[Source records]

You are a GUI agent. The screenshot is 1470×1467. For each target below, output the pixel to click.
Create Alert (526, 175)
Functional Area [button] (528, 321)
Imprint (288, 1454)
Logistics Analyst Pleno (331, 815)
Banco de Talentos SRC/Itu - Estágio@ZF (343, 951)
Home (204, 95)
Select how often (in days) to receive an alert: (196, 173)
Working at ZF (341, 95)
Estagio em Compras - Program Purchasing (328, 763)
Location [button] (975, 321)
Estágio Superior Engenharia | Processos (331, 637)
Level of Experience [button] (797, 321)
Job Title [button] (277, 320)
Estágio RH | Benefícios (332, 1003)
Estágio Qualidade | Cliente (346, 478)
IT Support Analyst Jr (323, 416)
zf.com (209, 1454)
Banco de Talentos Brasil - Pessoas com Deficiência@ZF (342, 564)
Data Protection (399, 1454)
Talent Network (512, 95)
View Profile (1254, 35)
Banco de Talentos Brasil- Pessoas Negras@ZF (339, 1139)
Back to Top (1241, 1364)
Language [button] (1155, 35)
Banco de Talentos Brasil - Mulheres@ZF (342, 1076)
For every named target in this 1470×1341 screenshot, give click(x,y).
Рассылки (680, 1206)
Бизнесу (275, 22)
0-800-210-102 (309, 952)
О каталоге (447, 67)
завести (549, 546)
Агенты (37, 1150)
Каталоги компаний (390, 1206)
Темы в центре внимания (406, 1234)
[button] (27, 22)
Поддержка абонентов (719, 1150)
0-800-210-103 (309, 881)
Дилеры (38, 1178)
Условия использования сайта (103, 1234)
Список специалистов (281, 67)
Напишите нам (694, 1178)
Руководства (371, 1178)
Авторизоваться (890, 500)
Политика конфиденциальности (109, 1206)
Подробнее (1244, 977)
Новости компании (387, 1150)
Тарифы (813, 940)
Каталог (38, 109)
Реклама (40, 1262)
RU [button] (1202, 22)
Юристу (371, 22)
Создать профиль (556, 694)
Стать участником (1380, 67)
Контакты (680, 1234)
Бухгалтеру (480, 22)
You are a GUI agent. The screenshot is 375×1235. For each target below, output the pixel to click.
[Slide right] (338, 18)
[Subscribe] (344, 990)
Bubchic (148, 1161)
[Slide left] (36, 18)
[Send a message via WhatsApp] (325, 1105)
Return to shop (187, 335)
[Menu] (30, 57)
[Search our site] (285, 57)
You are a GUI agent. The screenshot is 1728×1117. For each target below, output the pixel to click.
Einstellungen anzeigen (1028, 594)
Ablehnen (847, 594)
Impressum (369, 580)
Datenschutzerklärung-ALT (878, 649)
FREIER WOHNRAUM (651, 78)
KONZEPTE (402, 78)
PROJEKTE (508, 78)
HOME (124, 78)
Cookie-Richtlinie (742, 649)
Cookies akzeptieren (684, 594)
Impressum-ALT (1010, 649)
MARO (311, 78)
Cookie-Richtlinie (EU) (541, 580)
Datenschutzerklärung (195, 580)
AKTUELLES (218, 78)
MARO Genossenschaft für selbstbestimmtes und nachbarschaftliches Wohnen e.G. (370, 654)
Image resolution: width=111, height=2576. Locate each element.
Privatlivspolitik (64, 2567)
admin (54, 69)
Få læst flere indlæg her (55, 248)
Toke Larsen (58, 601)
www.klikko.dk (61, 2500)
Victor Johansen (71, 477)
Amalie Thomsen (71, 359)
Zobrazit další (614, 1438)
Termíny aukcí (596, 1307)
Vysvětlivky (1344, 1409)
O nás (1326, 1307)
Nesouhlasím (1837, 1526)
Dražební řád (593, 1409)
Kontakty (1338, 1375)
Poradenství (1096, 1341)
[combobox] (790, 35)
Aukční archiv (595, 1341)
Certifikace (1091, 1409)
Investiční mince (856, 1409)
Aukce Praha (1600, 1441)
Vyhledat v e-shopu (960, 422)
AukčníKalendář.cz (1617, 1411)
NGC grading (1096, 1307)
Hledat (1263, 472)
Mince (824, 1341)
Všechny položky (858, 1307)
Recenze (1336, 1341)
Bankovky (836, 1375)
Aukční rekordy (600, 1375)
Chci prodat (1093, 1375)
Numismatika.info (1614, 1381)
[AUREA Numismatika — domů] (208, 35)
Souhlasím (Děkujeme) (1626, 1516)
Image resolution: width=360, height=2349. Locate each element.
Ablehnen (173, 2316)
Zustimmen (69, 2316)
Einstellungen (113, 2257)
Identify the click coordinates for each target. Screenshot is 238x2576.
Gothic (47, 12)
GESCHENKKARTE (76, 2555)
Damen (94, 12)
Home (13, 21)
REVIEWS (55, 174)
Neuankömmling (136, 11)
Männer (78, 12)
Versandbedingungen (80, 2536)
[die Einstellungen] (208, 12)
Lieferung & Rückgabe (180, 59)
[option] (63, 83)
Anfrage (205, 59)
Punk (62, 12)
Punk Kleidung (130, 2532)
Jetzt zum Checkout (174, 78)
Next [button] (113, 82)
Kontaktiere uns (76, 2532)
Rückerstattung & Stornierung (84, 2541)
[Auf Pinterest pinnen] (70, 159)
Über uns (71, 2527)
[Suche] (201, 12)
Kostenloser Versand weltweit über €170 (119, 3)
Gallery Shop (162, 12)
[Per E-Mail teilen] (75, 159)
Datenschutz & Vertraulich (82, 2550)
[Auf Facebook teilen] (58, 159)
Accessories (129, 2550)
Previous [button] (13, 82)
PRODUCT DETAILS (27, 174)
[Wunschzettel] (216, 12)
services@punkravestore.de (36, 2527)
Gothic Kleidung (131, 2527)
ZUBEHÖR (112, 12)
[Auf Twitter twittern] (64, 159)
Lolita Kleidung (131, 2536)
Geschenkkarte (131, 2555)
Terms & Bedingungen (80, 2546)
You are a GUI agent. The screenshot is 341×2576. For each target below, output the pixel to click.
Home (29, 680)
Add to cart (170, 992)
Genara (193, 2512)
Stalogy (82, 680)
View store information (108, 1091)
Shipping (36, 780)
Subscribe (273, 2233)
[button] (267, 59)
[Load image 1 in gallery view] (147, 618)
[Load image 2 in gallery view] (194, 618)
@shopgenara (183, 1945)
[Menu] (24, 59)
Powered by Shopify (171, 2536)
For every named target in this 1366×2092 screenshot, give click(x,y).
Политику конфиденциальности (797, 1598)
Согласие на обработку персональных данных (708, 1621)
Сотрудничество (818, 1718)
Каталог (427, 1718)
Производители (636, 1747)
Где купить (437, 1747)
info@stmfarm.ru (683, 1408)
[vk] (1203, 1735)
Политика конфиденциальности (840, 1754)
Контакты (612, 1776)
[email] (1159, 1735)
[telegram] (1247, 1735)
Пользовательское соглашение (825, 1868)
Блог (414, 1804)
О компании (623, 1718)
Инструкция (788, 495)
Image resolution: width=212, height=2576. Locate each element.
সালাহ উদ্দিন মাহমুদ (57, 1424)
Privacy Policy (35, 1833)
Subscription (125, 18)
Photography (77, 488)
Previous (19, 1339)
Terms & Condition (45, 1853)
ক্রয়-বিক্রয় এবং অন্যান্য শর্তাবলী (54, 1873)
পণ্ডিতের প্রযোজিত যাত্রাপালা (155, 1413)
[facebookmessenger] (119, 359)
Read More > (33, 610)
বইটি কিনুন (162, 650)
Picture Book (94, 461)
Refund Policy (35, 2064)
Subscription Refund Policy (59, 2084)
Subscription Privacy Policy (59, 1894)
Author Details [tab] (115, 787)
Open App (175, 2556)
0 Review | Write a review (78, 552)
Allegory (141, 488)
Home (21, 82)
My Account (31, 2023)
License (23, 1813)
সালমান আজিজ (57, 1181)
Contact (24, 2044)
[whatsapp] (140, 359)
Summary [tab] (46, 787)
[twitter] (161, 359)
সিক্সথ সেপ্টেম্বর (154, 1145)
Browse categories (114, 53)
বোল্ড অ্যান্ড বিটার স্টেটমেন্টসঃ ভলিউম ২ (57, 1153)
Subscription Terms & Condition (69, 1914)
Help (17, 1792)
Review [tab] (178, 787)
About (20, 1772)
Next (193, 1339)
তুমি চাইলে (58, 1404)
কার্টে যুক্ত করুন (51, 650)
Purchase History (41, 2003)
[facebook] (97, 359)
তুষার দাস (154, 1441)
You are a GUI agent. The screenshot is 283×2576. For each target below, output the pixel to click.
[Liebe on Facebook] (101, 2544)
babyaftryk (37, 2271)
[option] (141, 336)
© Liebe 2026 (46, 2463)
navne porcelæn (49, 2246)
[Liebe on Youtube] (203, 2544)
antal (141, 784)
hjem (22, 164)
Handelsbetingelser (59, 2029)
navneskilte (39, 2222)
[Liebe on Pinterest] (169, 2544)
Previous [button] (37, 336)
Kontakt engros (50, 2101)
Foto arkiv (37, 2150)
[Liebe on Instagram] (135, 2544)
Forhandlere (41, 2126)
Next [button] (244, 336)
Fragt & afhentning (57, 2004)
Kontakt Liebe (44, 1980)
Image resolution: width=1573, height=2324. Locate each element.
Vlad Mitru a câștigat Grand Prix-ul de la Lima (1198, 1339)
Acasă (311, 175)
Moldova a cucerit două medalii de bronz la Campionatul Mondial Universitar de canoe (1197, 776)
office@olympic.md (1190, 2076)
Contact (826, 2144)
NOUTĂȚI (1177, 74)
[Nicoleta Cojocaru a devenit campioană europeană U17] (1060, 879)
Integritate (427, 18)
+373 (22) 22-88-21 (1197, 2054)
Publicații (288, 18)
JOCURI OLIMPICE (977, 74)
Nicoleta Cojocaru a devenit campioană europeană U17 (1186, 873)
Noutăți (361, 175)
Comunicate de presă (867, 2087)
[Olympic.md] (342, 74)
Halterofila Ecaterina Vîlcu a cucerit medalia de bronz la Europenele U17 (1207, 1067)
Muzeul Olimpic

[AIM OF THE TASK]
Report back every line of the entries in which "Privacy" occurs.

[TASK RESULT]
Privacy Policy (35, 1833)
Subscription Privacy Policy (59, 1894)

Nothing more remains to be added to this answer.